Telephone Between Worlds
Los Angeles: DeVorss & Co., ca. 1952.
Second edition, circa 1952, copyright date 1950. Signed by subject Richard Zenor on the front pastedown below an equation in a seemingly different hand. xix, [1], 232 pp. Bound in publisher's blue cloth stamped in gilt; lacking the dust jacket. Near Fine with light wear and soiling to covers, dulling to gilt on spine. A few spots of foxing to textblock edges, light foxing and offsetting from jacket to endpapers. Clipping from jacket laid in.
A signed copy of James Crenshaw's profile of the medium Richard Zenor (1911-1978), who channeled the ancient Egyptian master teacher Agasha and founded the spiritualist group Agasha Temple of Wisdom in Los Angeles in 1943. Per Zenor, Agasha had founded a tolerant theocracy based on the principle of Universal Consciousness: "All great philosophies are but facets or dim views of a single understanding. Where the dogmas now conflict, growth of understanding must ultimately bridge all differences and resolve all disputes."

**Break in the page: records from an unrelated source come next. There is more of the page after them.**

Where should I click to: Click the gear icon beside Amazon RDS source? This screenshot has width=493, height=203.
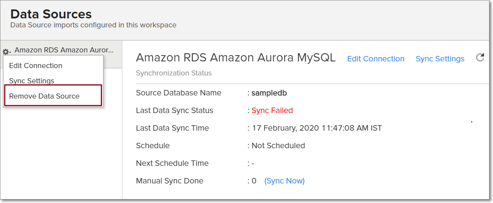6,52
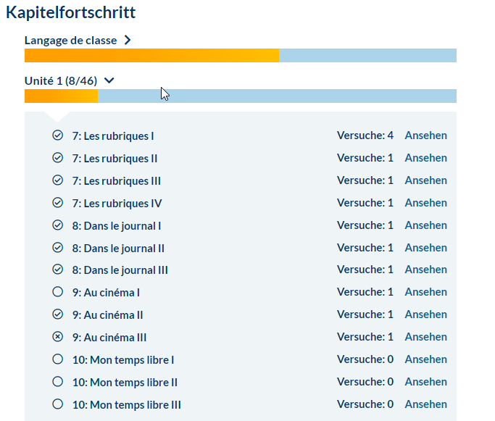Click the checkmark icon beside Au cinéma II
Viewport: 495px width, 421px height.
[58, 315]
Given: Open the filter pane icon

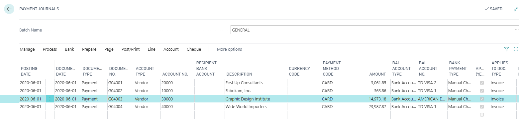Looking at the screenshot, I should 506,49.
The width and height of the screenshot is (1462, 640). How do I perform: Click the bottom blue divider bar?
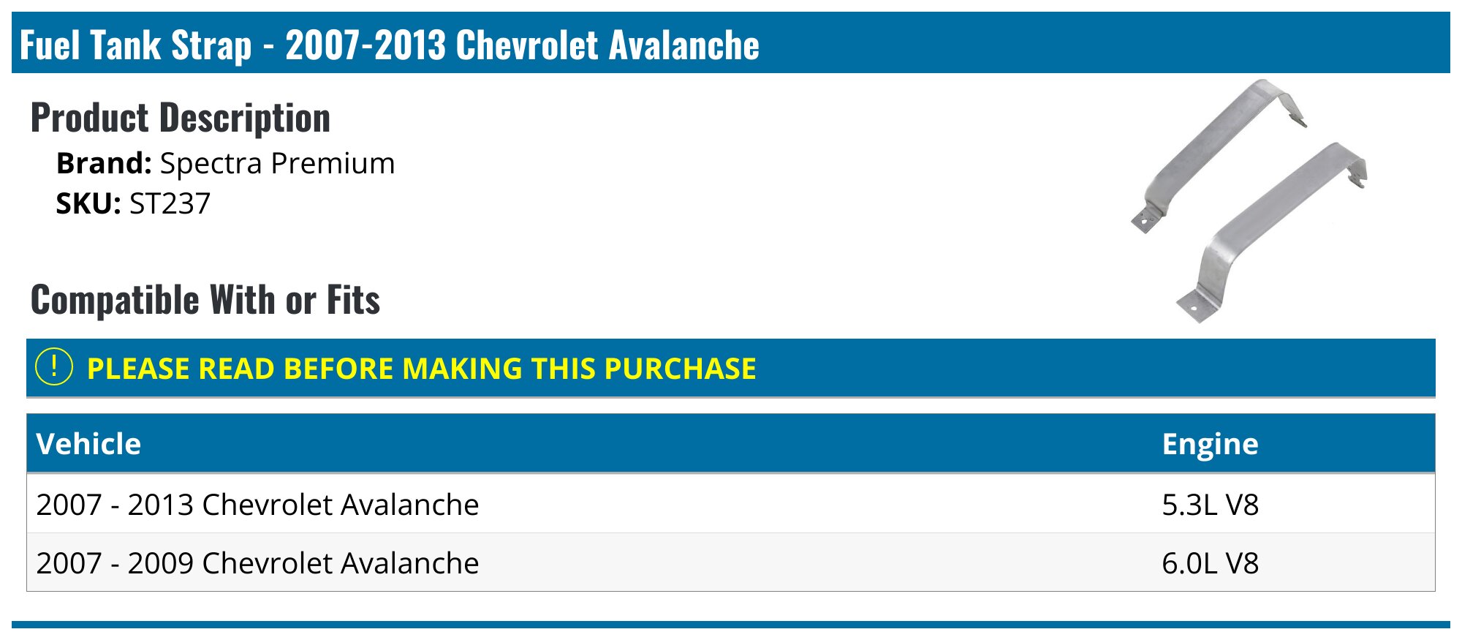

Zenor began as a "Hollywood Boy Medium," advertising his services on the West Coast as early as 1930, though he claimed to have begun at the age of four. He gave Trance Demonstrations around L.A. and foretold a Golden Age shaped by the combined forces of beauty, order, and harmony. Later he seems to have been able to lecture and exhibit at number of the more mainstream Christian churches. In the late 1960s he got into the prediction racket a la The Amazing Criswell and predicted in 1967: "Men will not be able to land on the moon," "Lots of trouble in Las Vegas," and "Plastic homes will become the common thing."